Introducing your little one to solid foods can be a time of excitement and new adventure, but also one of frustration, stress and confusion for many parents.
While this may sound like a daunting task, it’s a wonderful opportunity to teach your baby to enjoy a wide variety of healthy foods, to build a positive relationship towards food and to look forward to mealtimes.
Following the guidelines listed below will help to make this developmental milestone an enjoyable and wholesome one, as you embark on your child’s first flavour-filled journey – whether you’re using purees, baby-led weaning or a combination of the two.

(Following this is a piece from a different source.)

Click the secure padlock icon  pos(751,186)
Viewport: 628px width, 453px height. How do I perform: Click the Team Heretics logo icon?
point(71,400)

*The official advice is to give your baby well-mashed or pureed foods at the beginning of weaning, as well as finger food from six months. The Department of Health, the European Union, and the World Health Organisation all recommend this.
Repetition is key
With first tastes, it can take between six and 16 flavour experiences before a particular taste or food becomes accepted. If your baby turns their nose up on the first try – don’t give up. Learning to accept and enjoy certain foods is a process and a learnt skill for all of us, so be patient as you serve them to your baby again and again. It’s completely normal!
Role model healthy behaviours
You can’t expect your baby to eat their veggies, yet not touch them yourself. Right from the start, babies begin to learn so much from our behaviour and the more they see you eating and enjoying a rainbow of veggies, fruits, proteins and whole grains, the more likely they are to mimic your choices and actions.

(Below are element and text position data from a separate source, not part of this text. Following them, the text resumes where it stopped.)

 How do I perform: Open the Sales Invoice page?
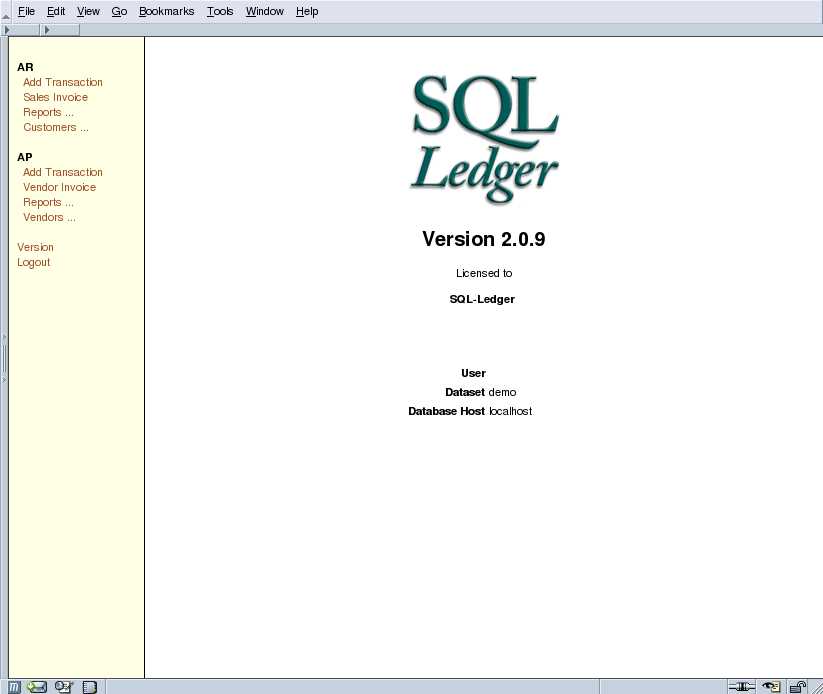[55, 97]

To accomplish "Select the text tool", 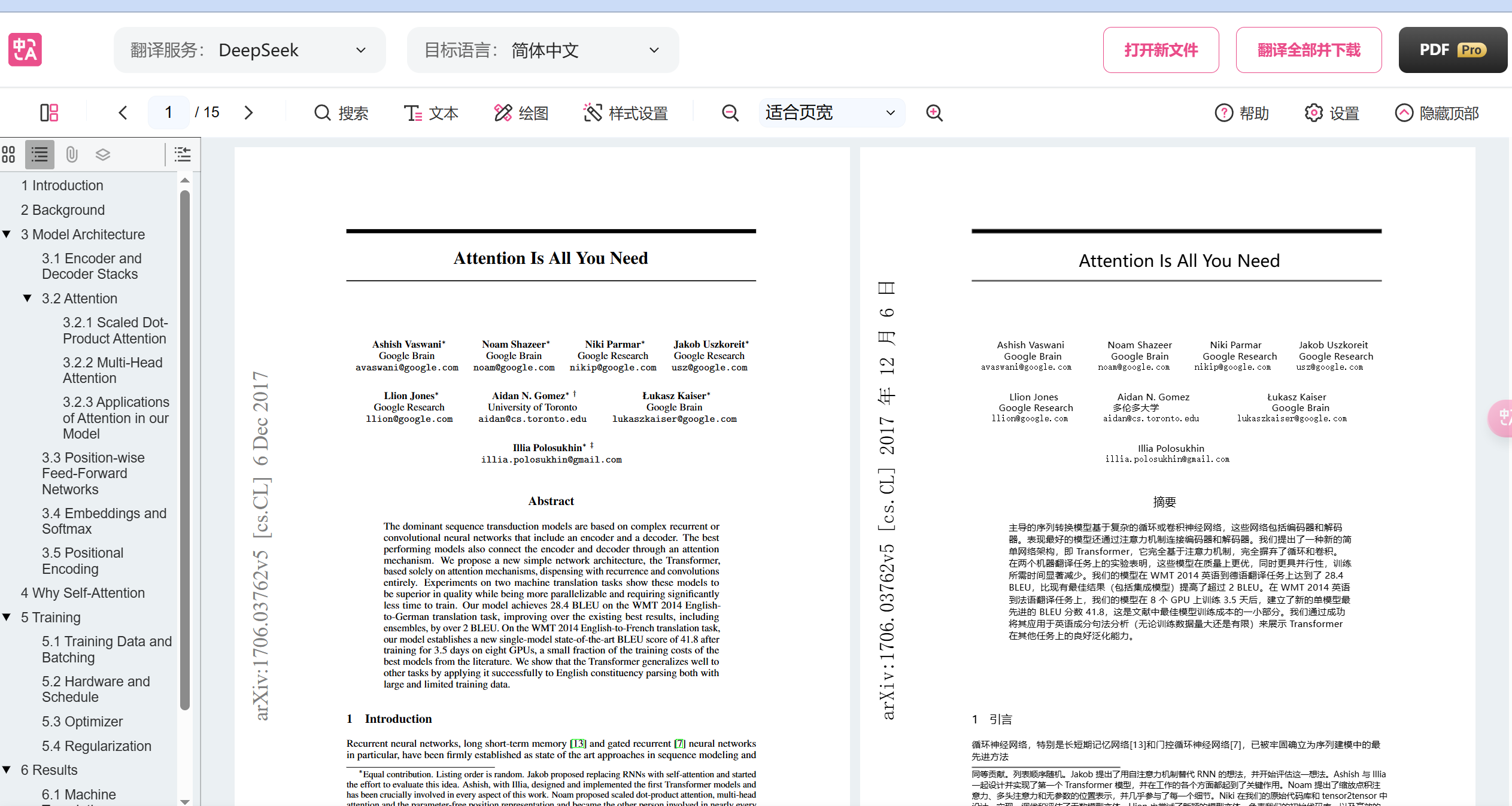I will 431,112.
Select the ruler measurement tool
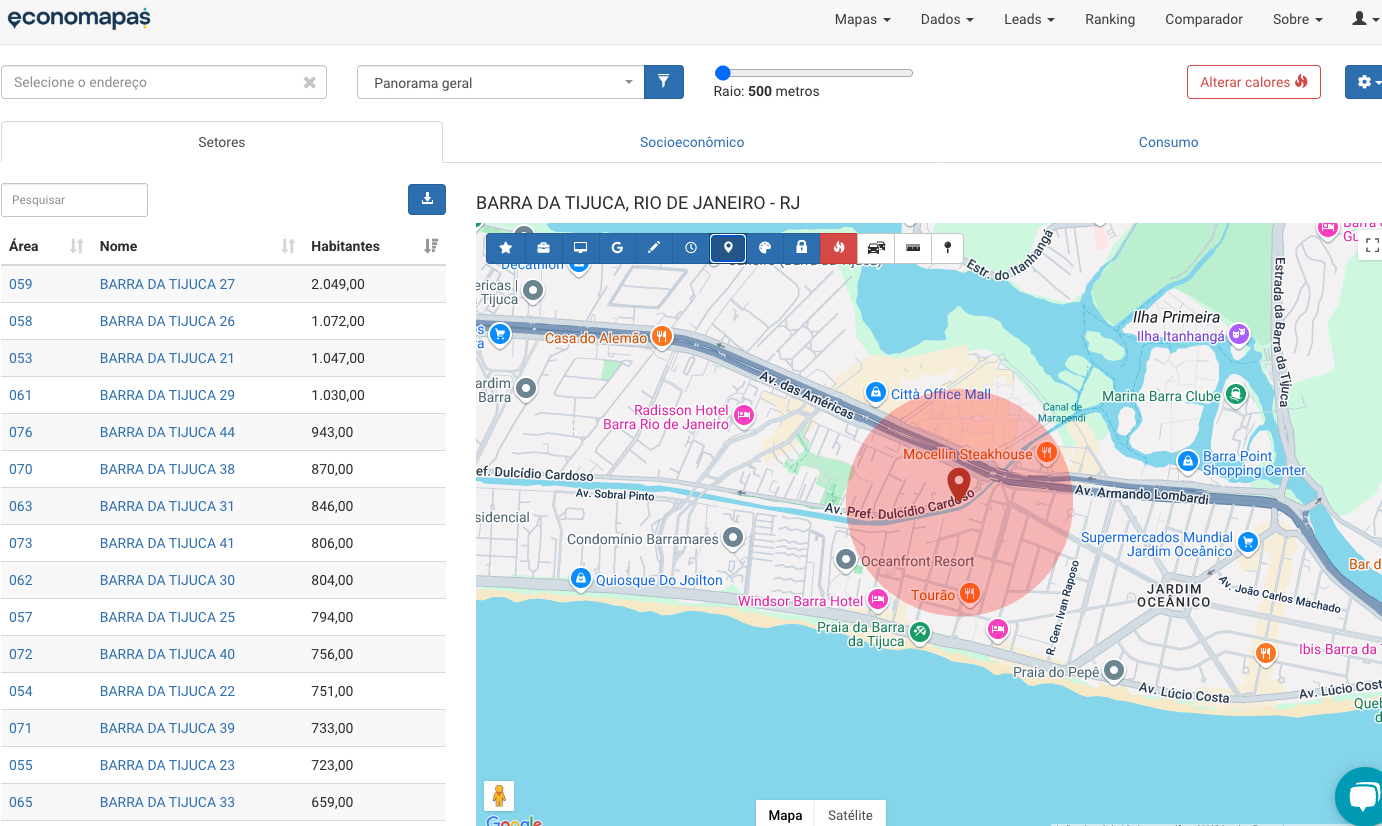Image resolution: width=1382 pixels, height=826 pixels. coord(912,248)
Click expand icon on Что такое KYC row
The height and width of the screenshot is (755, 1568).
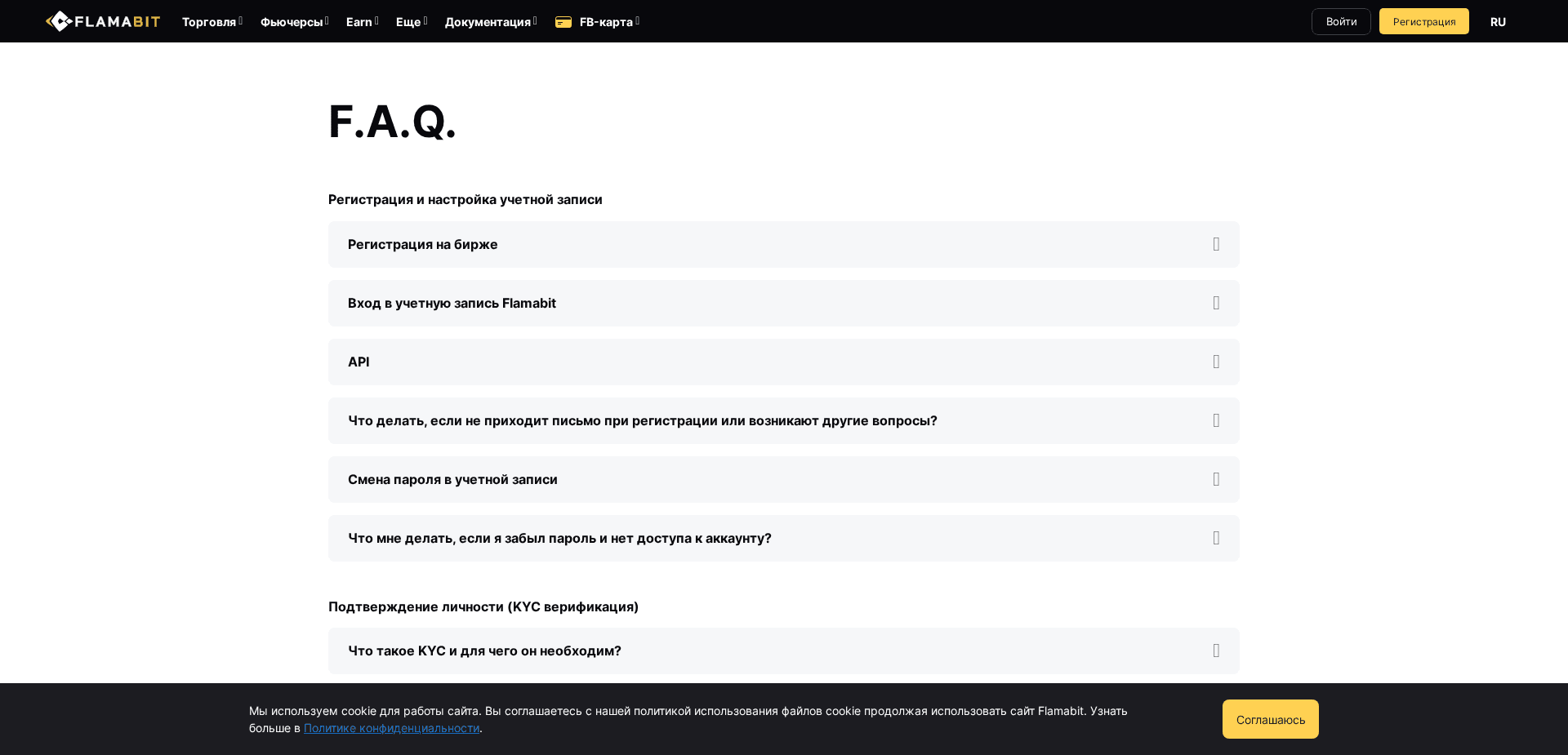(1216, 651)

Avoid infant commercial products and sugars
A baby’s relationship with food and associated preferences start and are shaped from the very first taste of food that touches their tongue. Manufacturers often add hidden sugars as they know this will keep your baby coming back for more! It’s important that you teach your baby to enjoy the flavour of homemade, freshly-prepared, unsalted and unsweetened foods, before introducing artificial tastes or overly sweet options. These will form the standard that other foods are compared to.